Wirtschaftliches Selbstbestimmungsrecht kein Schutzzweck
Der Kläger wolle vielmehr als verletztes Schutzgut sein wirtschaftliches Selbstbestimmungsrecht geltend machen, so der BGH, wozu der Schutz von Käufer:innen vor dem Abschluss eines (so wie hier: ungewollten) Vertrags zähle. Der Kläger habe vorgebracht, davor durch die Bundesrepublik Deutschland nicht geschützt zu sein. Doch dieses Interesse unterfalle nicht dem Schutzzweck der Richtlinie (RL 2007/46/EG).
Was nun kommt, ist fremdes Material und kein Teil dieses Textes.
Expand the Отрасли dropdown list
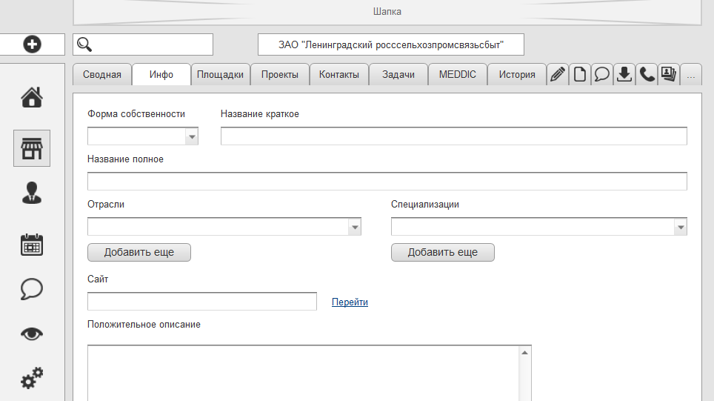 [354, 227]
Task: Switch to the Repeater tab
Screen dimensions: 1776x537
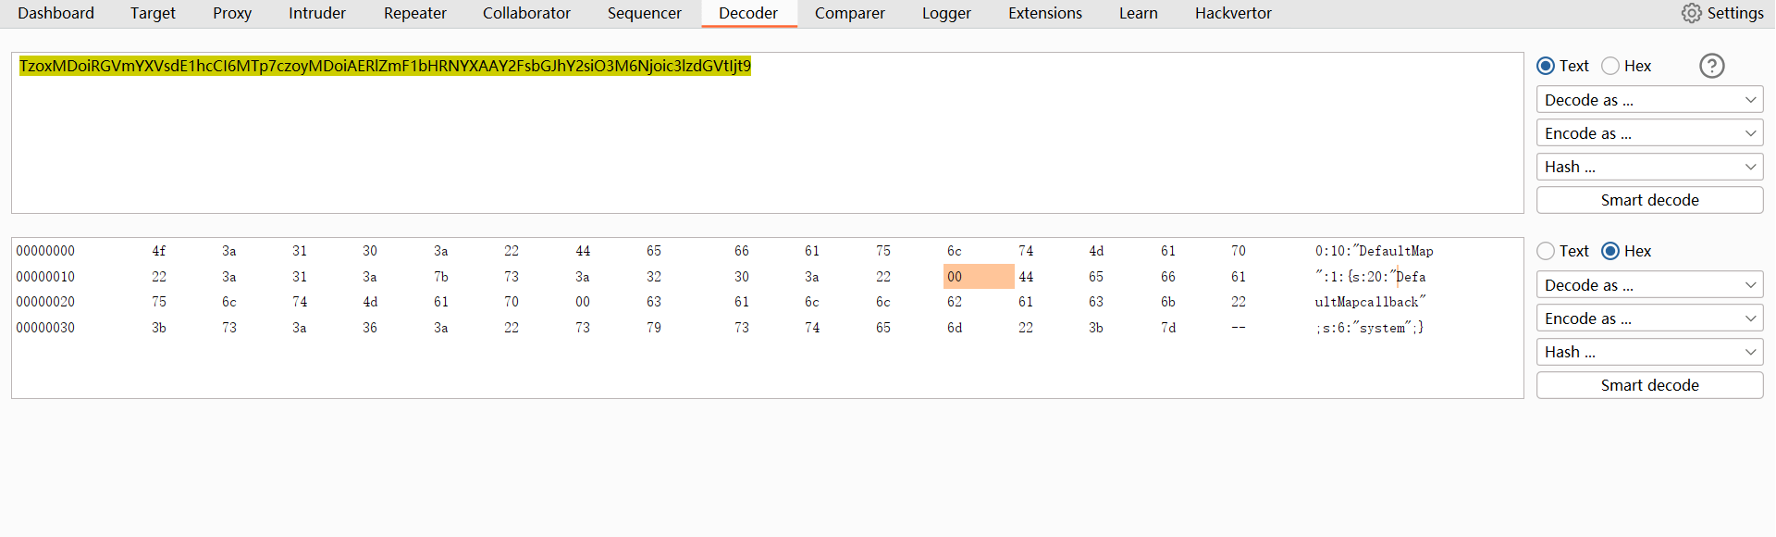Action: [414, 13]
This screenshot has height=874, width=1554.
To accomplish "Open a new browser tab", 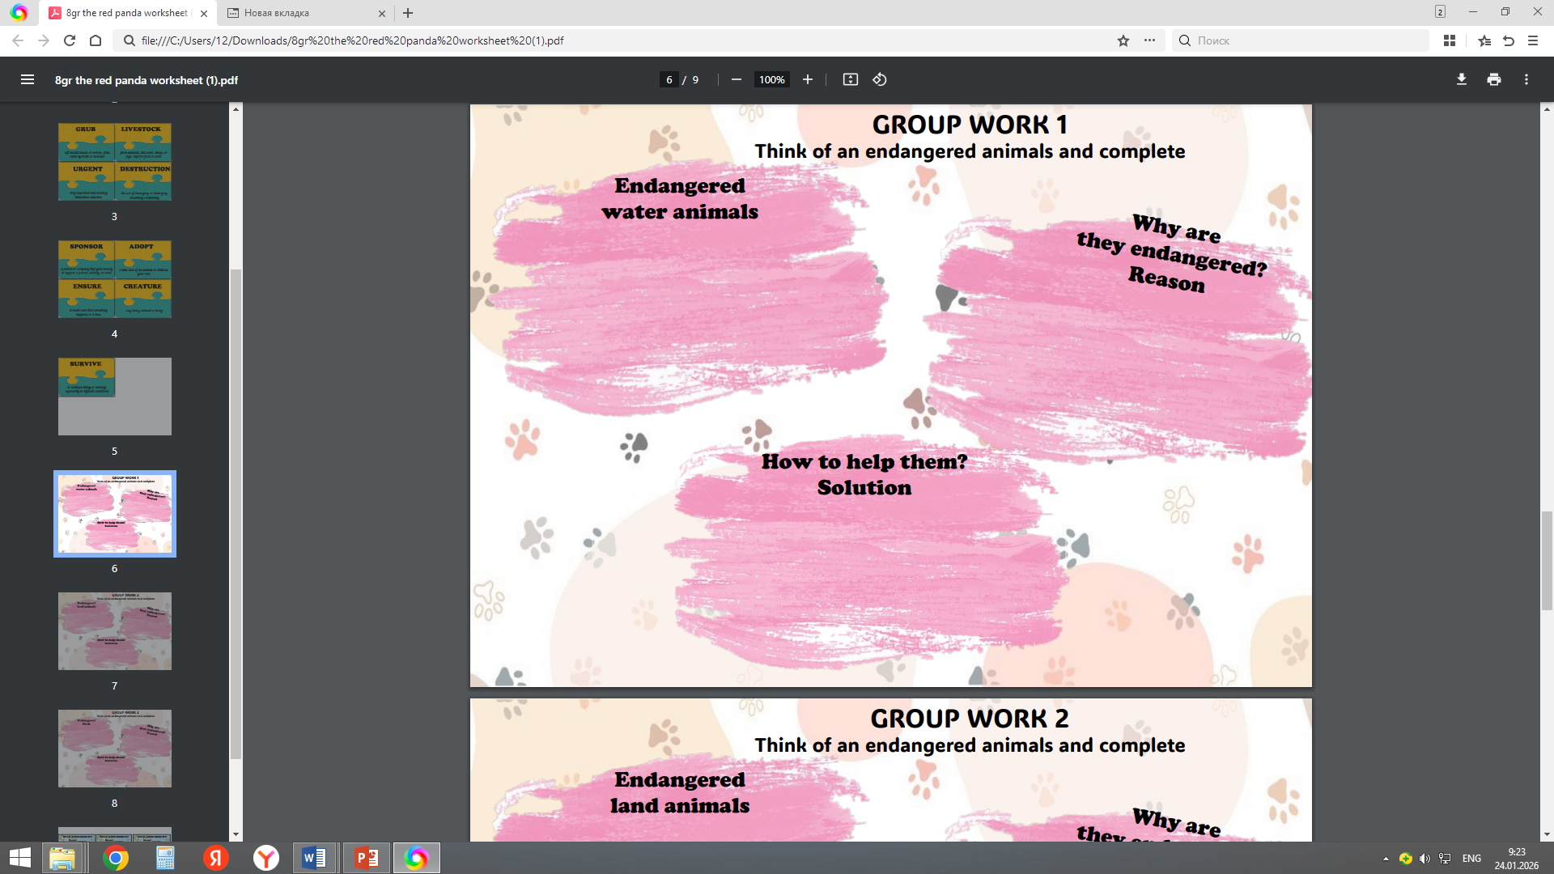I will point(408,13).
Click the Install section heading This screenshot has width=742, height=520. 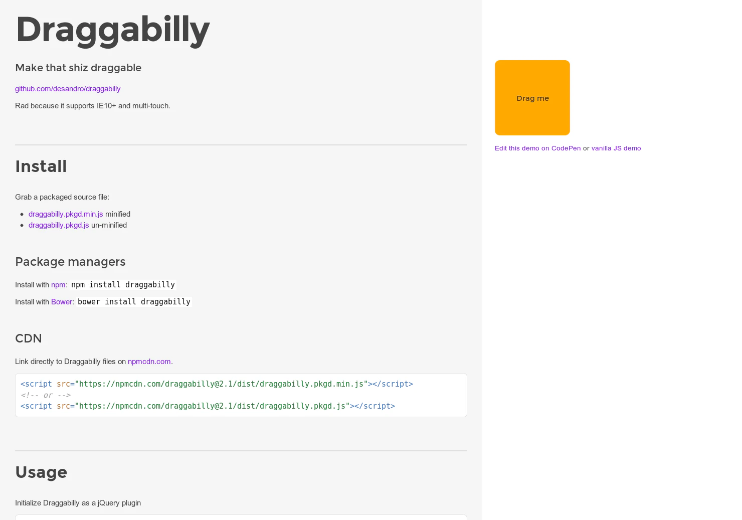click(41, 166)
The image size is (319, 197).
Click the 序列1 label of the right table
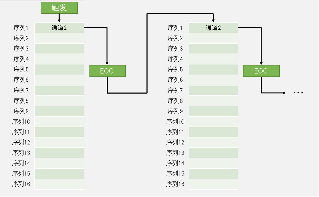175,28
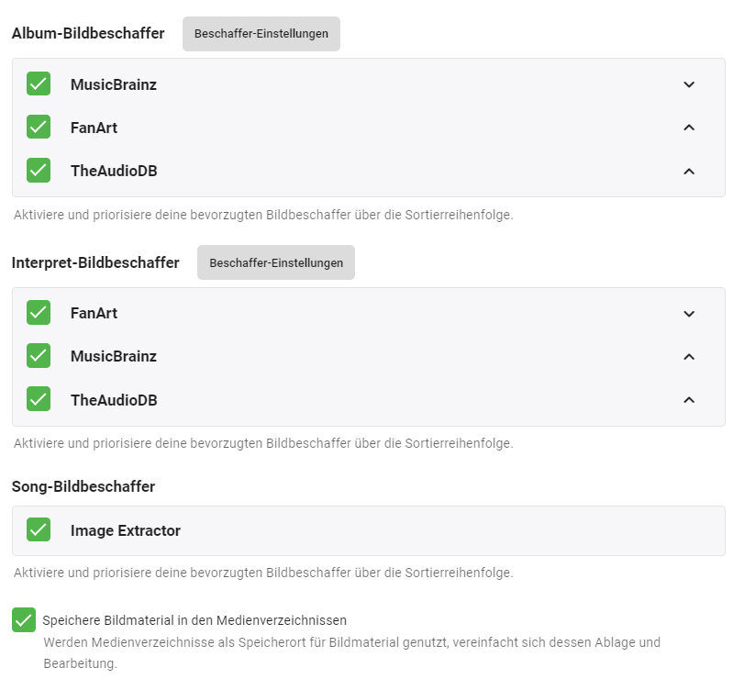Disable FanArt under Album-Bildbeschaffer
This screenshot has width=744, height=679.
(x=39, y=128)
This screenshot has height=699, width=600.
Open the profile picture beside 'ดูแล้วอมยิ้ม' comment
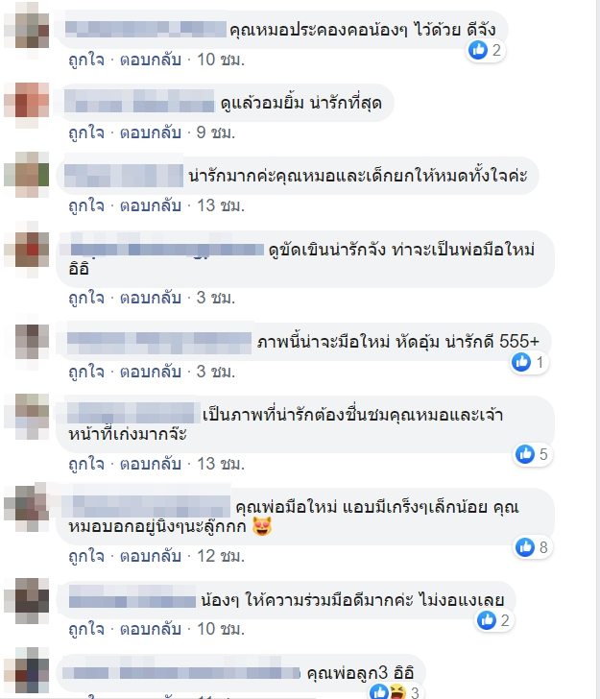click(x=26, y=105)
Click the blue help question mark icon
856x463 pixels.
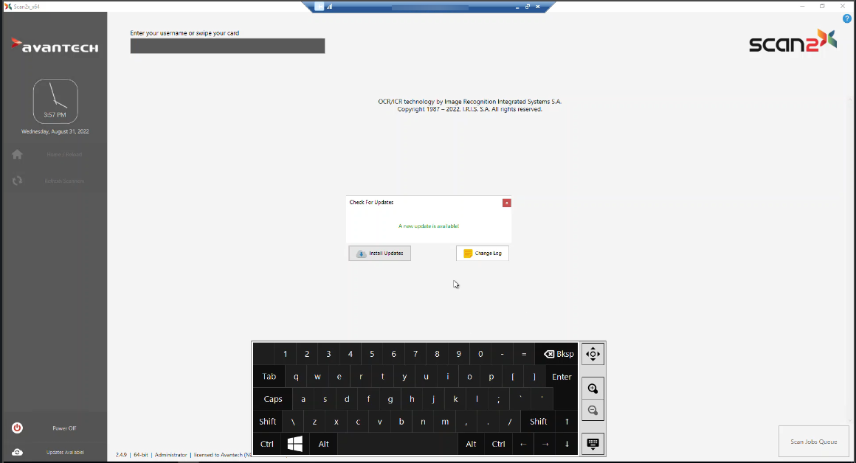(847, 18)
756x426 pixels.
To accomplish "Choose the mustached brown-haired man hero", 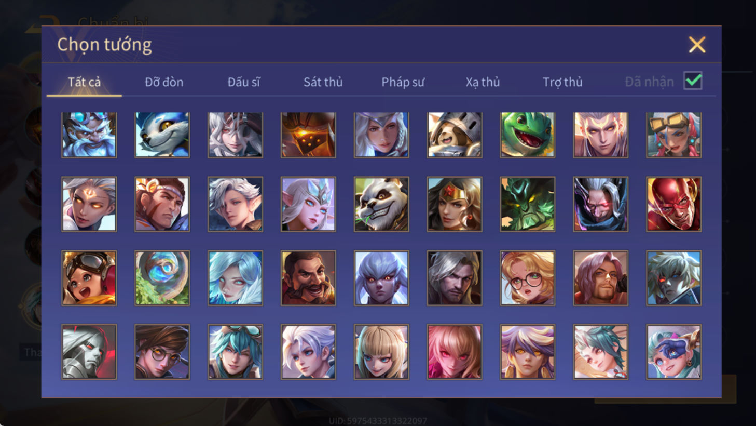I will [308, 278].
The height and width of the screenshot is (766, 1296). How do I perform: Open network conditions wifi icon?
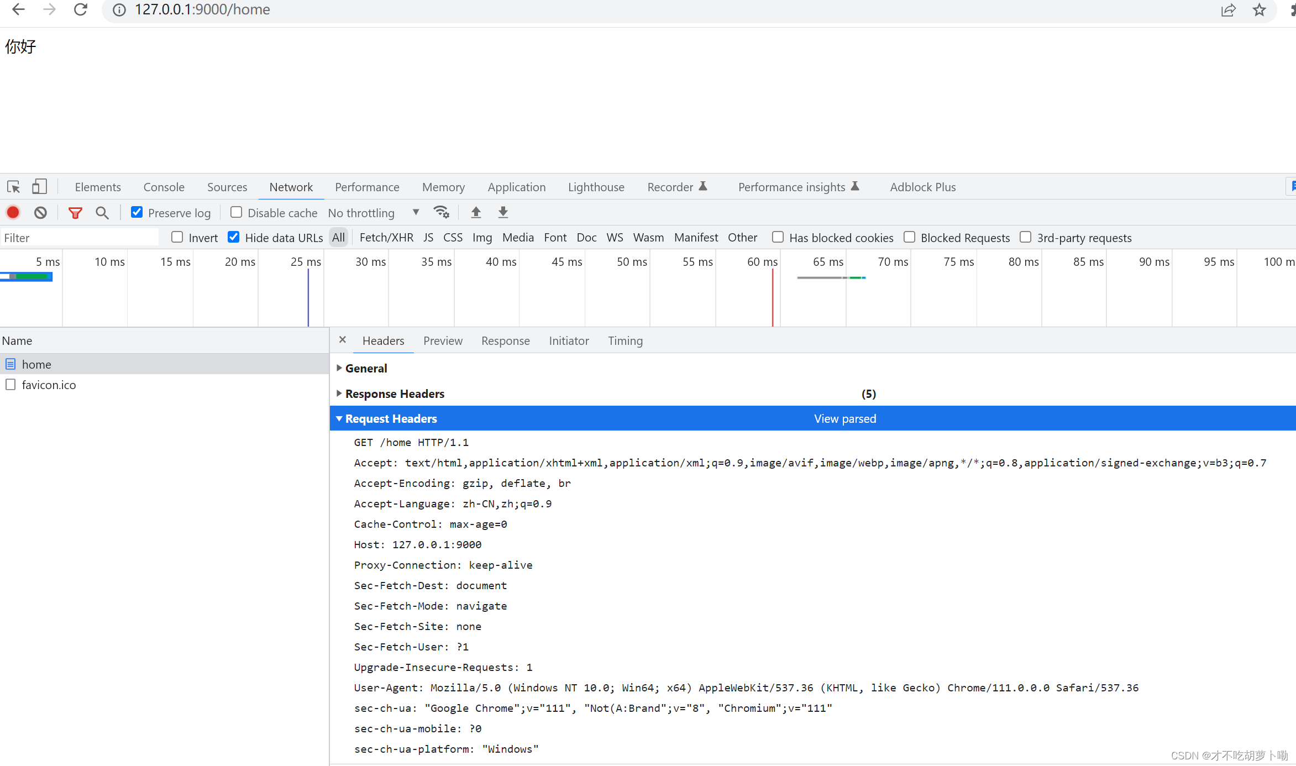[441, 212]
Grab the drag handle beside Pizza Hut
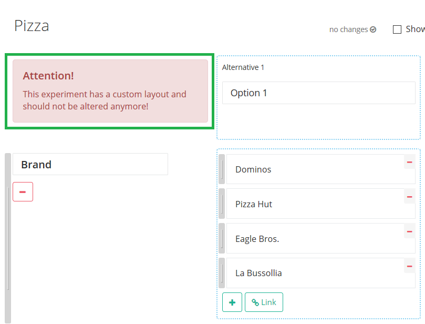 [222, 204]
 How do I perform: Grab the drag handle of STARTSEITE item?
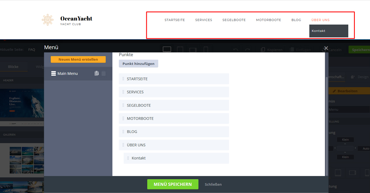123,79
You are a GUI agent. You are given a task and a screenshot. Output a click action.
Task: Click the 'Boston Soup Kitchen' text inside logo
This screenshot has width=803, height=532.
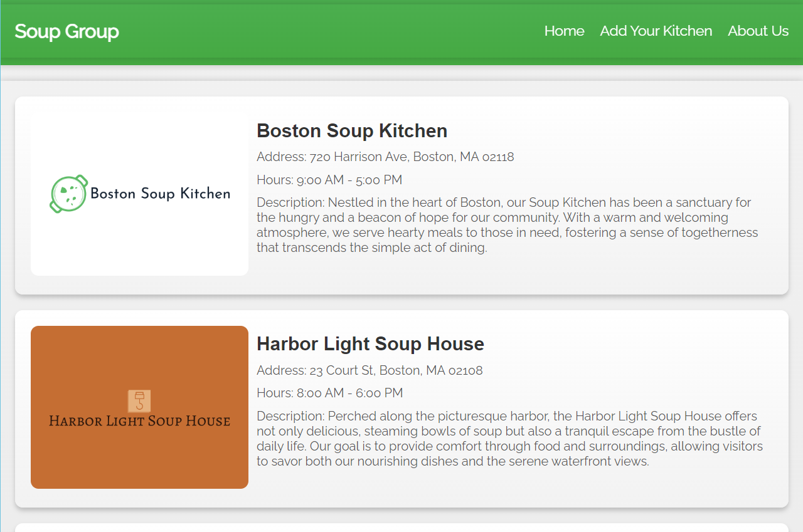160,194
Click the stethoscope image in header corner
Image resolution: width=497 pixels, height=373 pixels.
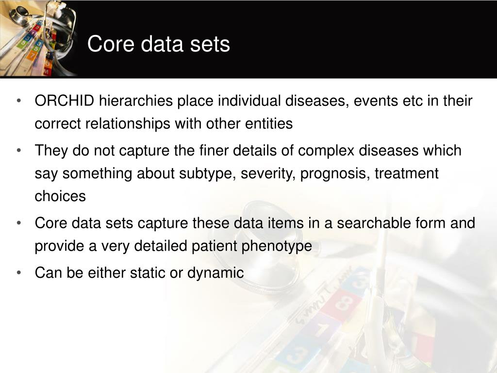[38, 38]
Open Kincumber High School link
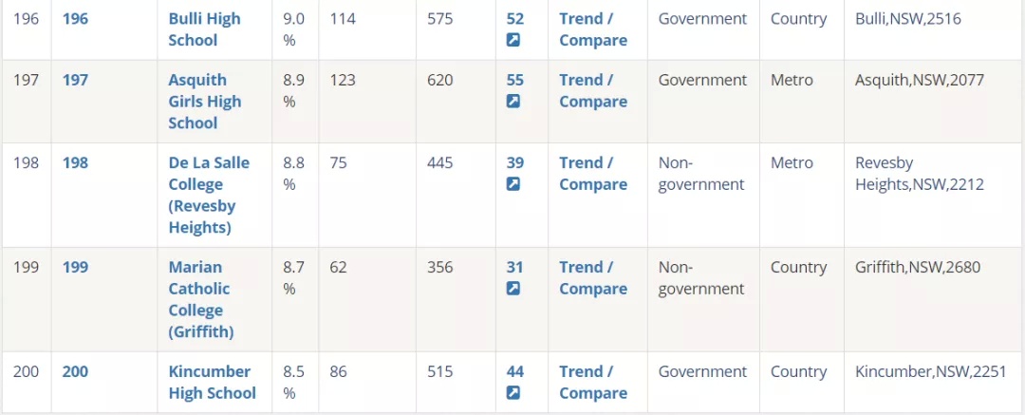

Die Pflichten der Typengenehmigungsbehörde seien auch in sachlicher Hinsicht weiter entfernt als der entsprechende Fahrzeughersteller.
Aufgrund dieser Erwägungen sei eine Vorlage an den EuGH im Rahmen eines Vorabentscheidungsverfahren gemäß Art. 267 AEUV auch entbehrlich.
Nichtzulassungsbeschwerde in Praxis überwiegend
Im Ergebnis hat der BGH die zulässige Nichtzulassungsbeschwerde als unbegründet angesehen und zurückgewiesen. In dem Beschluss heißt es:
Die Revision war nicht wegen grundsätzlicher Bedeutung gemäß § 543 II Nr. 1 ZPO […] zuzulassen.
Die Frage nach der zulässigen Revision ist der Kern dieses Rechtsmittels. Denn Zweck der Nichtzulassungsbeschwerde (§ 544 ZPO) ist es, die Durchführung eines Revisionsverfahrens zu erreichen, obwohl eine solche vom Berufungsgericht nicht zugelassen wurde. Über sie entscheidet der BGH im Beschlusswege. Und nach Angaben des Karlsruher Gerichts bilden die Nichtzulassungsbeschwerdeverfahren den ganz überwiegenden Anteil der zivilrechtlichen Verfahren vor dem BGH.